Good morning people. Right my car is in the body shop this week having the front end resprayed. Once this is done is there anything I can do to help stone stone chipping or will I have to go down the clear wrapping route.


----------



## realist (May 11, 2011)

Yes, don’t drive too close to the car in front, that’ll help 😂👍🙈


----------



## roryb1985 (Jun 5, 2014)

realist said:


> Yes, don't drive too close to the car in front, that'll help


Lol thanks for that. Can I wax the new paint work or is it best to leave for a few days

Sent from my iPhone using Tapatalk


----------



## Sicskate (Oct 3, 2012)

I've always left it for 4 weeks, just to let it completely gas off. 

Sent from my COR-L29 using Tapatalk


----------



## Mikesphotaes (Jul 24, 2016)

My body shop say wait 48hrs but I usually wait a week or so before waxing.


----------



## GSD (Feb 6, 2011)

Jesus driving around with new paint on the front is always a nightmare just grit your teeth and hope for the best :thumb:


----------



## roryb1985 (Jun 5, 2014)

GSD said:


> Jesus driving around with new paint on the front is always a nightmare just grit your teeth and hope for the best :thumb:


Haha thanks for that mate lol


----------



## roryb1985 (Jun 5, 2014)

Mikesphotaes said:


> My body shop say wait 48hrs but I usually wait a week or so before waxing.

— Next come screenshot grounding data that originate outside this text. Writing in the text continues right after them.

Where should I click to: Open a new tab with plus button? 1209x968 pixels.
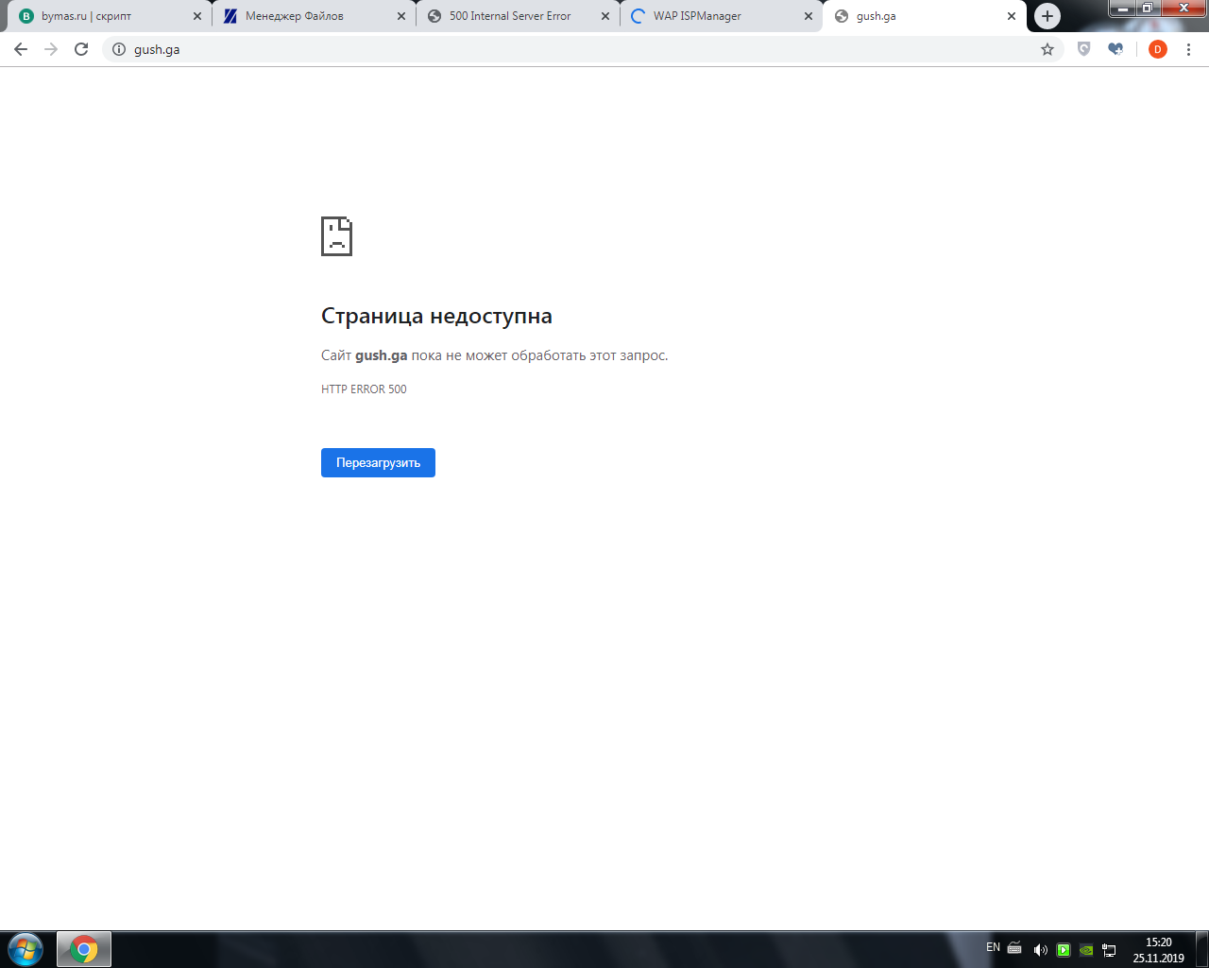pos(1047,16)
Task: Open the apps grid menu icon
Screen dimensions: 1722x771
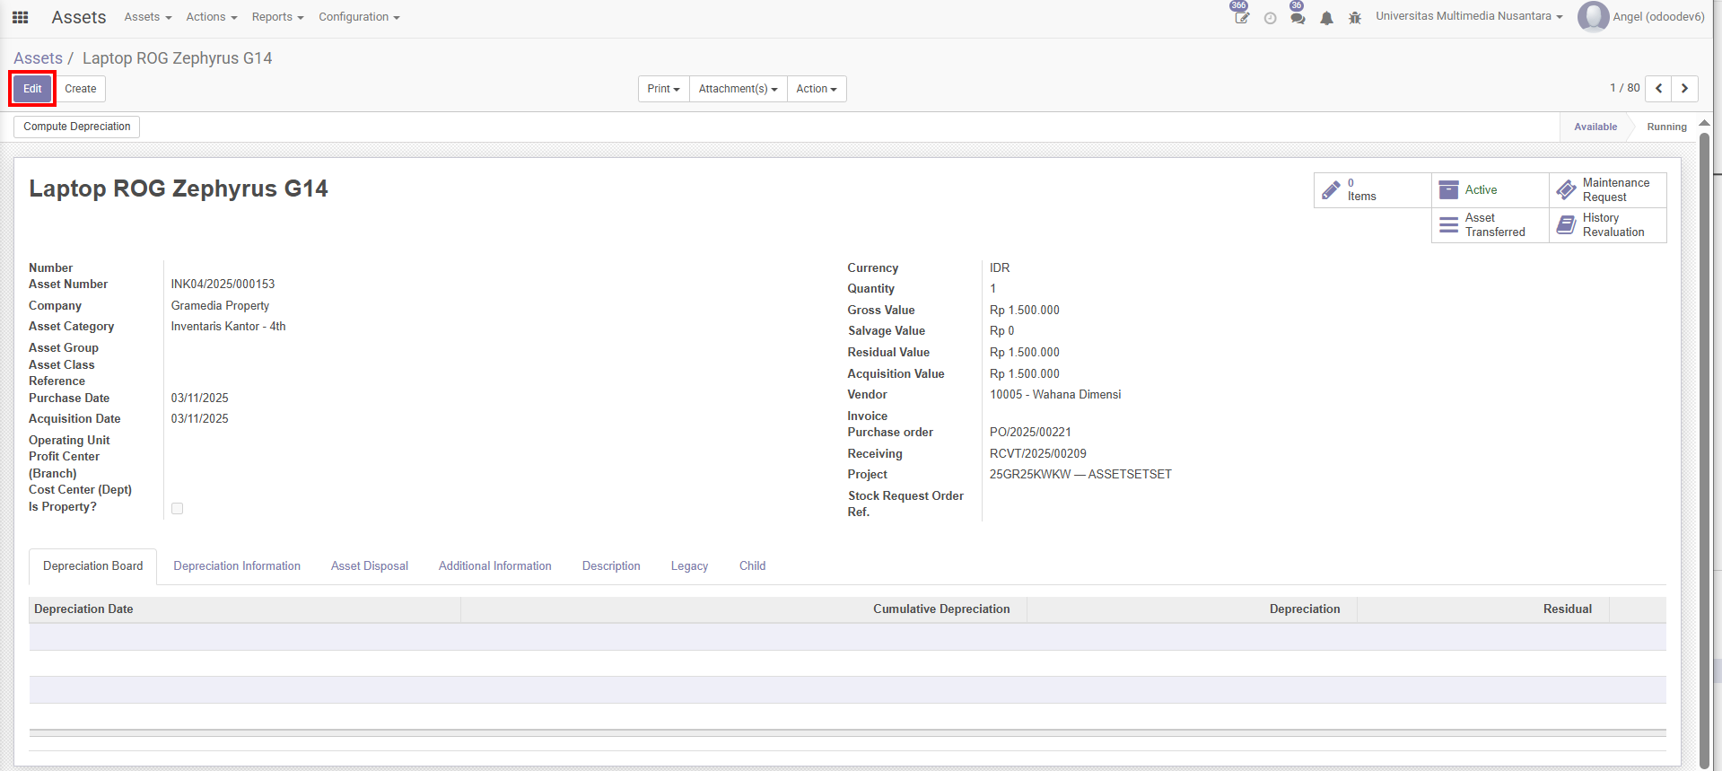Action: [20, 17]
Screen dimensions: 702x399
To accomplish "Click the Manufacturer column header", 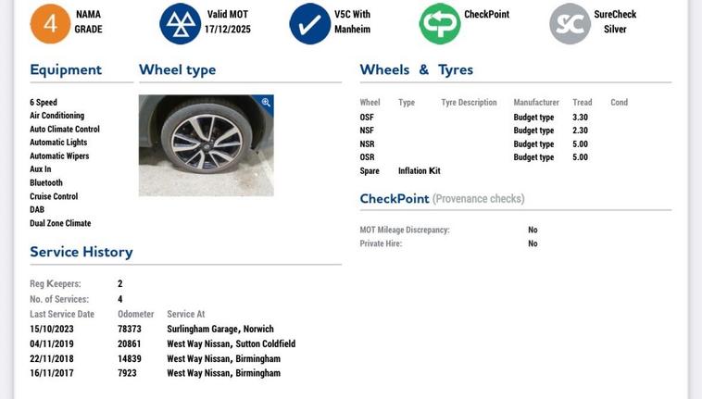I will (x=536, y=103).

Paint was done on Wednesday so maybe be good to go on Monday


----------



## mikechesterman (May 25, 2013)

I would always recommend waiting 3 months prior to waxing. That's what I tell all my customers. Some people would say that was overkill and 1 month is enough, but I always like to be sure. 48 hours sounds ridiculous to be honest.

But you can wax it almost straight away with a bodyshop-friendly wax...


----------



## DimitriUK (Jan 18, 2017)

roryb1985 said:


> Lol thanks for that. Can I wax the new paint work or is it best to leave for a few days
> 
> Sent from my iPhone using Tapatalk


Any pro shop will have the panel waxed.


----------



## SamD (Oct 24, 2015)

DimitriUK said:


> Any pro shop will have the panel waxed.


You think haha


----------



## Cookeh (Apr 27, 2017)

My bodyshop waxes it pre-collection. If yours doesn't, or you don't know if it does, simply speak to your bodyshop and they will tell you everything you need to know.


----------